Nach [dem Komplott von 1925] begann man, Mustafa Kemal in die Enge zu
treiben. Er wurde in Çankaya verschlossen, beschränkt aufs Symbolische
war er ohne wirklichen Einfluss. Wenn auch auf eine andere Art, so wurde
er doch so wie ich hier isoliert. Als er todkrank darniederliegt, vernimmt
er die Nachricht vom Tode İsmet İnönüs und übergibt den Kindern Inönüs
sein Erbe. So grenzenlos ist er von der Welt isoliert. Özal wurde ermordet.
Der Tod von Mustafa Kemal am Vorabend des 2. Weltkriegs ist mehr als fraglich.
Einer wie Mustafa Kemal wäre in den Gleichgewichten des 2. Weltkrieges
von erheblicher Bedeutung gewesen.

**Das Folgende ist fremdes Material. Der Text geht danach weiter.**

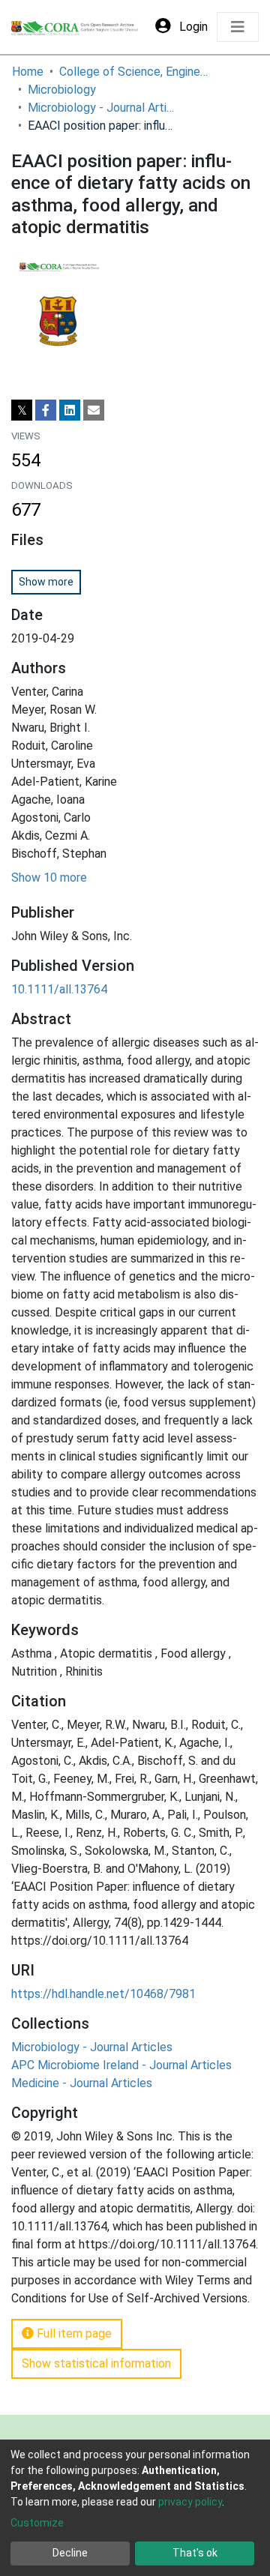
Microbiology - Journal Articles (103, 107)
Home (28, 71)
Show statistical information (96, 2363)
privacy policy (190, 2502)
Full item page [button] (73, 2333)
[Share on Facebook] (45, 410)
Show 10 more (49, 877)
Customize (37, 2523)
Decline (70, 2553)
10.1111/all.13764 (59, 989)
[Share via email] (93, 410)
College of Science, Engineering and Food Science (134, 71)
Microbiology (62, 89)
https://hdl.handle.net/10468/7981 (103, 1994)
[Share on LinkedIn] (69, 410)
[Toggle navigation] (238, 27)
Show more (46, 582)
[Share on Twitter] (21, 410)
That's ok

Deshalb war für ihn im 2. Weltkrieg
kein Platz! Genauso wenig wie für Ecevit am Vorabend der US-Intervention
im Irak. All diese Entwicklungen hatten ihr Zentrum in London.“
Die vier Komplotte gegen die
Kurden
Öcalan: „Gegen uns gab es eine Reihe wichtiger Komplotte, insgesamt vier.
Die Zeit des ersten Komplotts war jene, die mit dem Tod Özals zusammenfiel.
Özal vertrat im Hinblick auf die Kurden eine mutige Lösung. Sagte sich:
‚Dieses Problem werde ich unbedingt lösen. Ich muss es tun.‘ Sein Sohn
Ahmed Özal hat dazu konkrete Informationen gegeben. Sagt: ‚Mein Vater
wollte das Problem auf jeden Fall lösen.‘ Damals trieben sie Özal mehr
und mehr in die Enge, alle innerhalb der Armee, die sich für eine Lösung
aussprachen, wurden von ihnen liquidiert. Eşref Bitlis, Bahtiyar Aydın
und ähnliche Offiziere, von denen sie glaubten, sie wären auch für die
Lösung, von denen sie glaubten, sie ständen ihnen im Wege, liquidierten
sie, töteten sie. In der Hinsicht hat auch Talabani eine Reihe wichtiger
Informationen. Er sagte: ‚Wir sind mit Eşref Bitlis in puncto Lösung einer
Meinung.‘ Talabani sagte mir das 1993. In der Zeit wurden auch Intellektuelle
wie Uğur Mumcu von ihnen liquidiert, getötet.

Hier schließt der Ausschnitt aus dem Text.